Queries into the fulltext index should be passed under the
SFT ("search full text") parameter, in addition to the
usual S parameter (search in metadata record). So for
example
http://my/app.ftw?S=2007&SFT=perl
will search records containing the word "2007" and having an attached document in which there is the word "perl". Queries can of course be much more complex, with boolean operators, parentheses, excluded words, etc. --- see Search::Indexer and Query::Parser.
Indexing requires some mechanism to convert attached documents into plain text. This cannot be guessed by the present class, so you should write a subclass that implements such conversions; see the SUBCLASSING section below.
Records retrieved from a fulltext search will have two
additional fields : score (how well the document
matched the query) and excerpts (strings
of text fragments close to the searched words).
Therefore those field names should not be present
as regular fields in the data file.
upload fieldname1 upload fieldname2 = indexed
Currently only one single upload field can be indexed within a given application.

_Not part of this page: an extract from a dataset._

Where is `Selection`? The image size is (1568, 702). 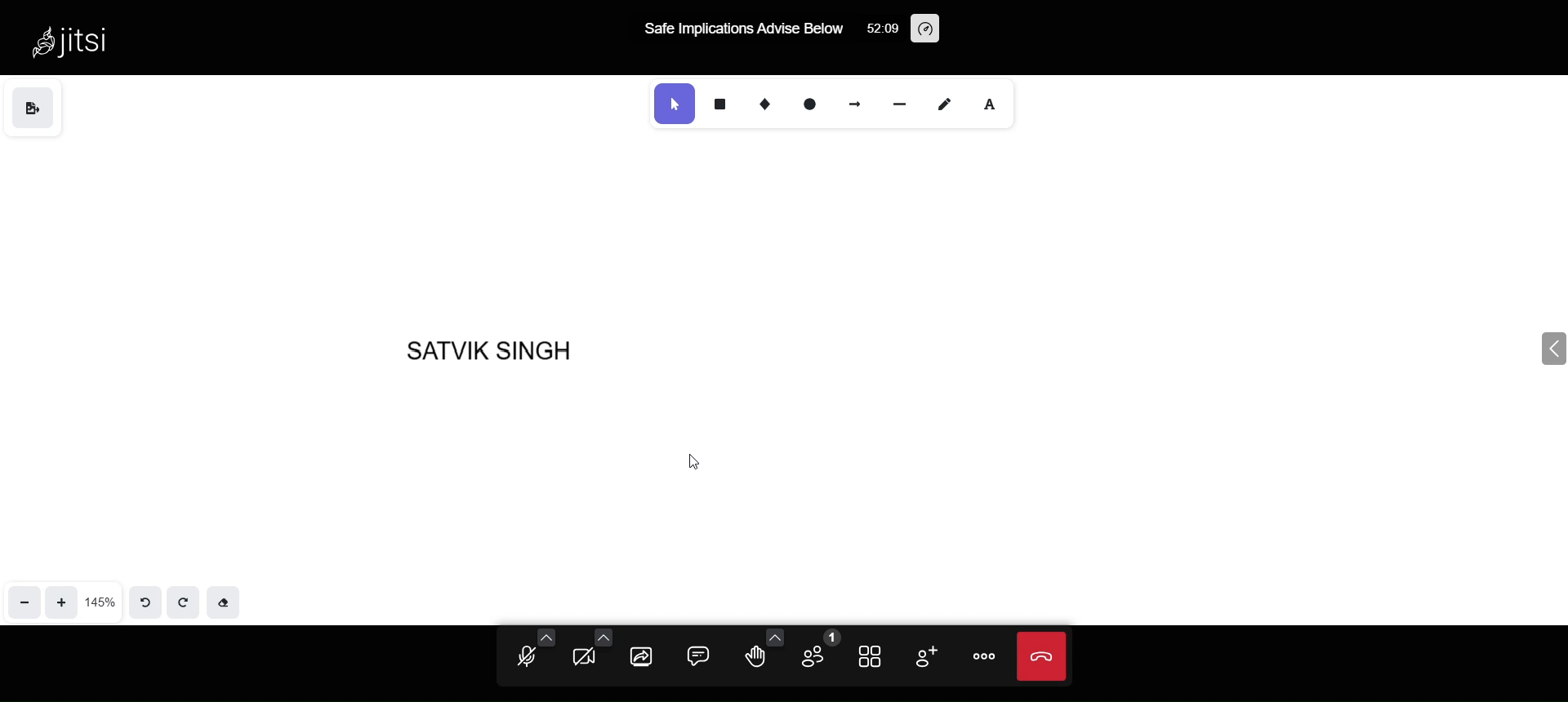
Selection is located at coordinates (672, 104).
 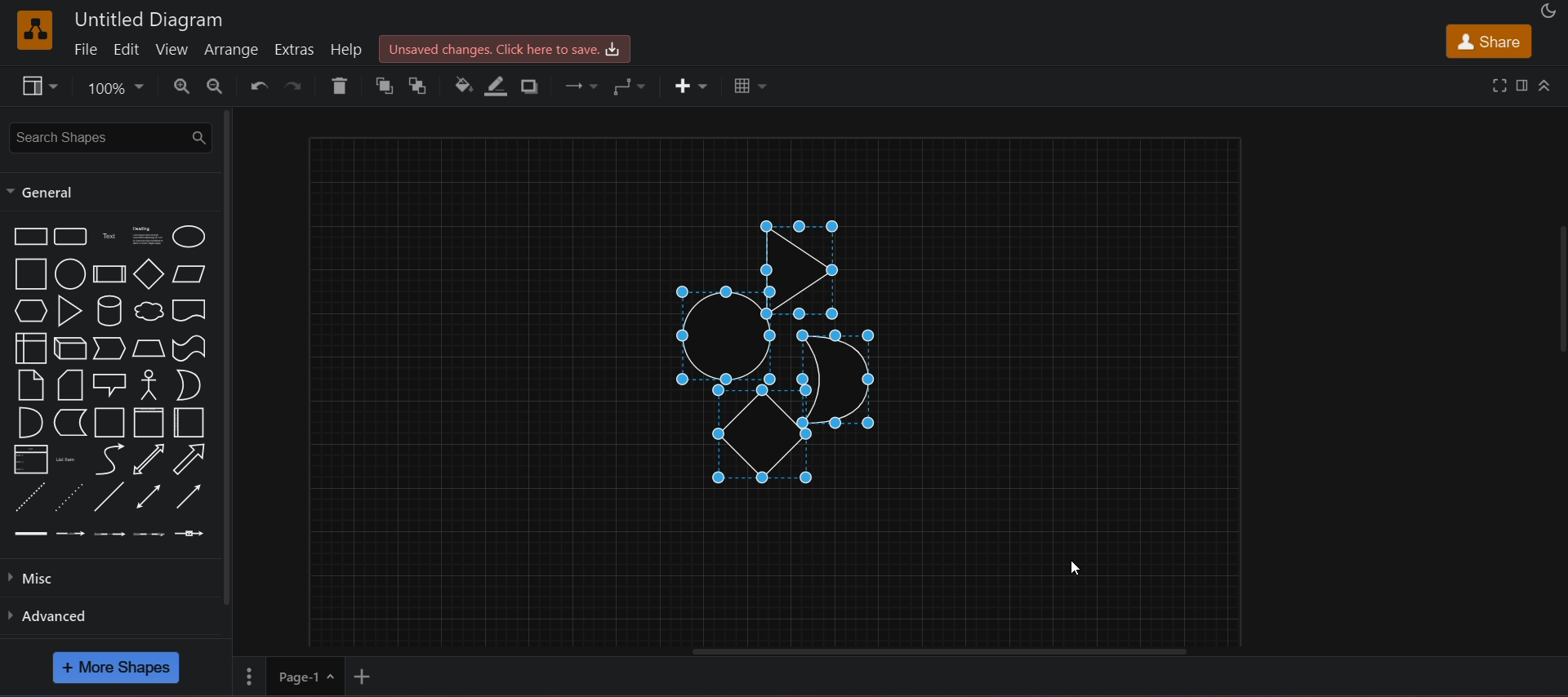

This class relies on the indexed_doc_content method for converting attached documents into plain text, which is a prerequisite to perform the indexing. The default implementation of indexed_doc_content just returns the raw file content, so it is most likely inappropriate to suit your needs; therefore you should write a subclass that overrides this method, and then associate this subclass to your application within the configuration file :
[application] class = My::Subclass::Of::File::Tabular::Web::Attachements::Indexed
If your uploaded documents are Microsoft Office or OpenOffice documents, it may be too costly to convert them on the fly, while answering the HTTP request. A way to deal with this is to override the after_add_attachment and before_delete_attachment methods : instead of performing immediate adds or deletions into the index, these method can write indexing requests into an event queue. A separate process then reads the event queue and performs the indexing operations.
Calls the parent method;
records in $self->{app}{indexed_field} which is the name
of the indexed field.
Returns a list of words queried either in the S or SFT parameters.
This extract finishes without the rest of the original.